Exercise aim ▸ Lines from the one with "Click the horizontal scrollbar of the editor" through the end of the records, and no others, are what the answer should contain, copied exactly; please keep pictures out.

[Extracted data entries]
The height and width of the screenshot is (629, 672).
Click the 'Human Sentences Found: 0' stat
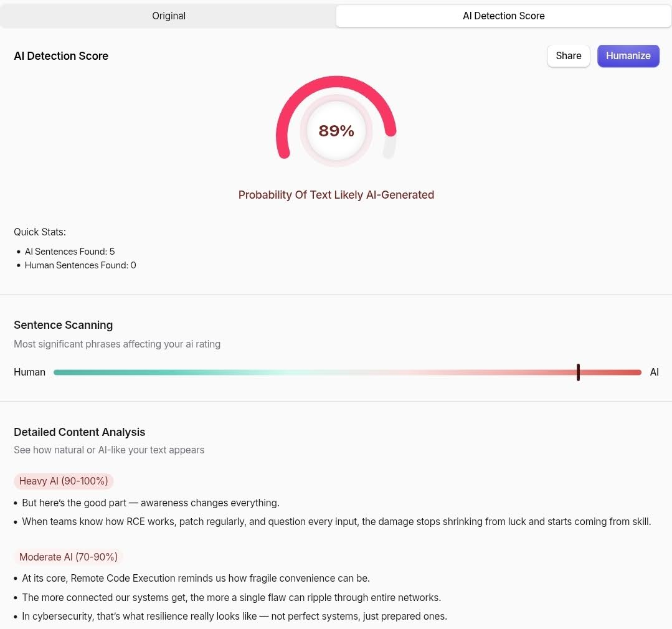[80, 265]
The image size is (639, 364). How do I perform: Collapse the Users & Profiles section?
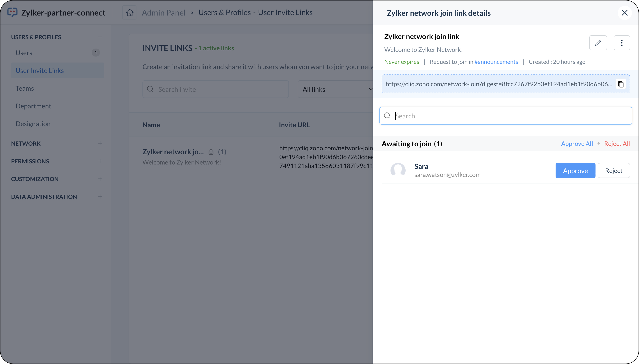coord(100,37)
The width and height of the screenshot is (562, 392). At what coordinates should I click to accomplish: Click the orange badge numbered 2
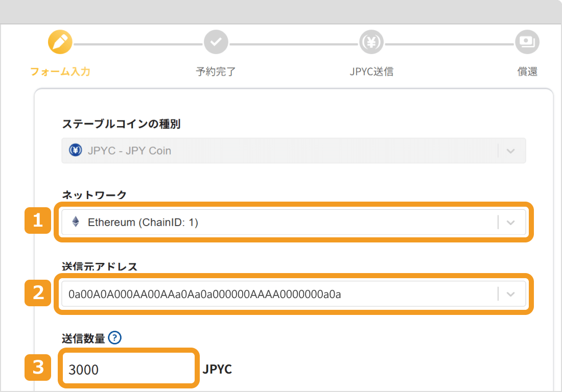(x=38, y=293)
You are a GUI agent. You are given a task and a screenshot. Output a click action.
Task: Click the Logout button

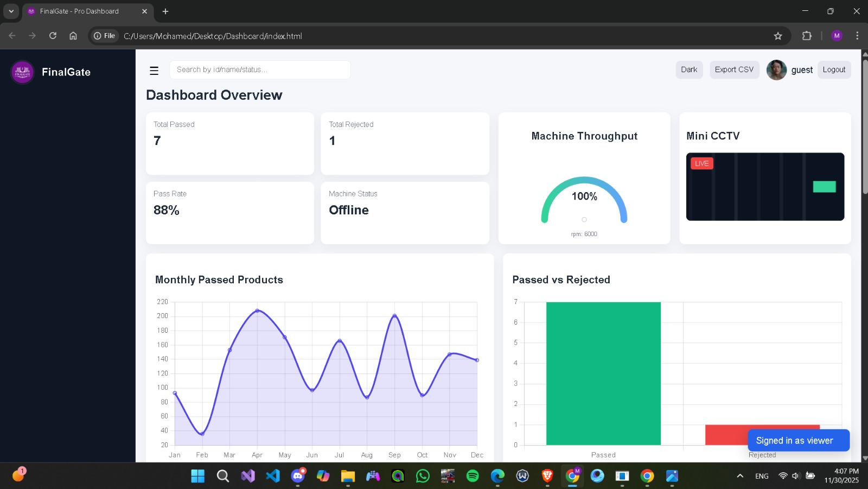click(834, 69)
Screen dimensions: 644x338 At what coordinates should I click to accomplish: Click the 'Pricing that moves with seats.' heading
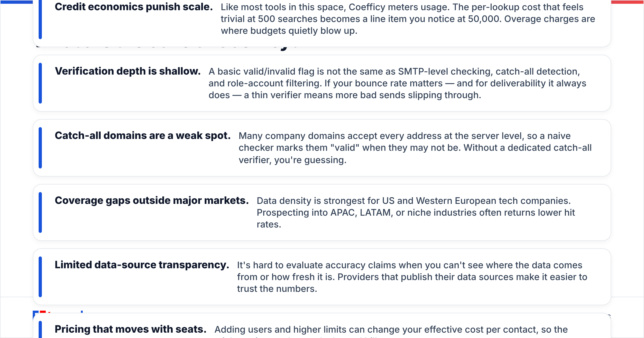131,329
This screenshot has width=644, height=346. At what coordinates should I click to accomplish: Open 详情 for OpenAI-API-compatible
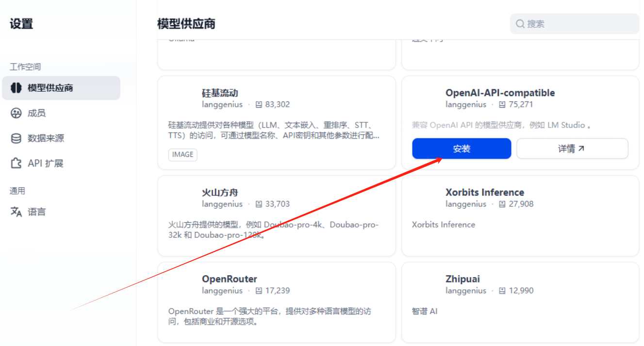(572, 148)
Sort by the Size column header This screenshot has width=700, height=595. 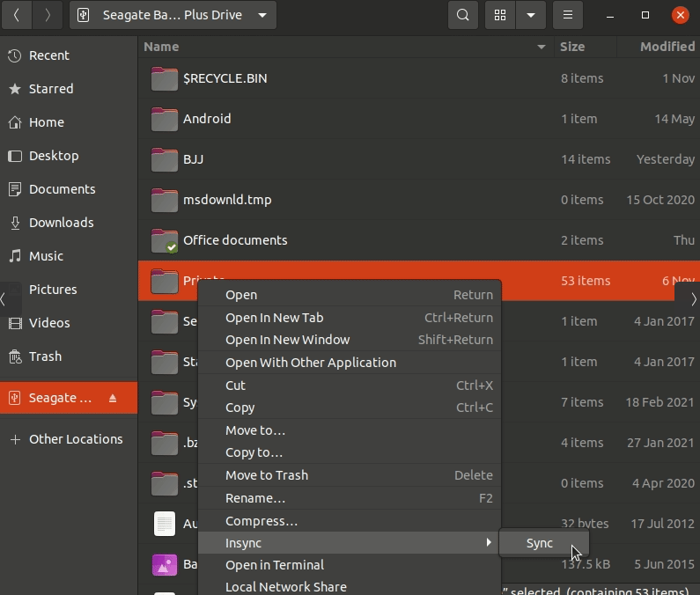572,47
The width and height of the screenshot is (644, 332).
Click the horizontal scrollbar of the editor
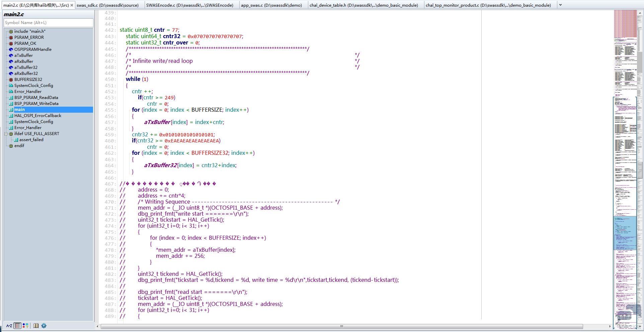point(341,326)
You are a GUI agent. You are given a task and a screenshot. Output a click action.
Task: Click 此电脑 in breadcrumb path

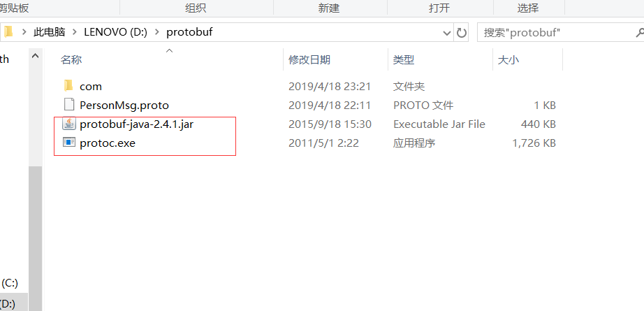click(x=50, y=32)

Task solution ▸
Click the horizontal scrollbar of the editor
point(341,326)
You are a GUI agent. You are given a task and a screenshot. Output a click action.
Task: Click 此电脑 in breadcrumb path

click(x=50, y=32)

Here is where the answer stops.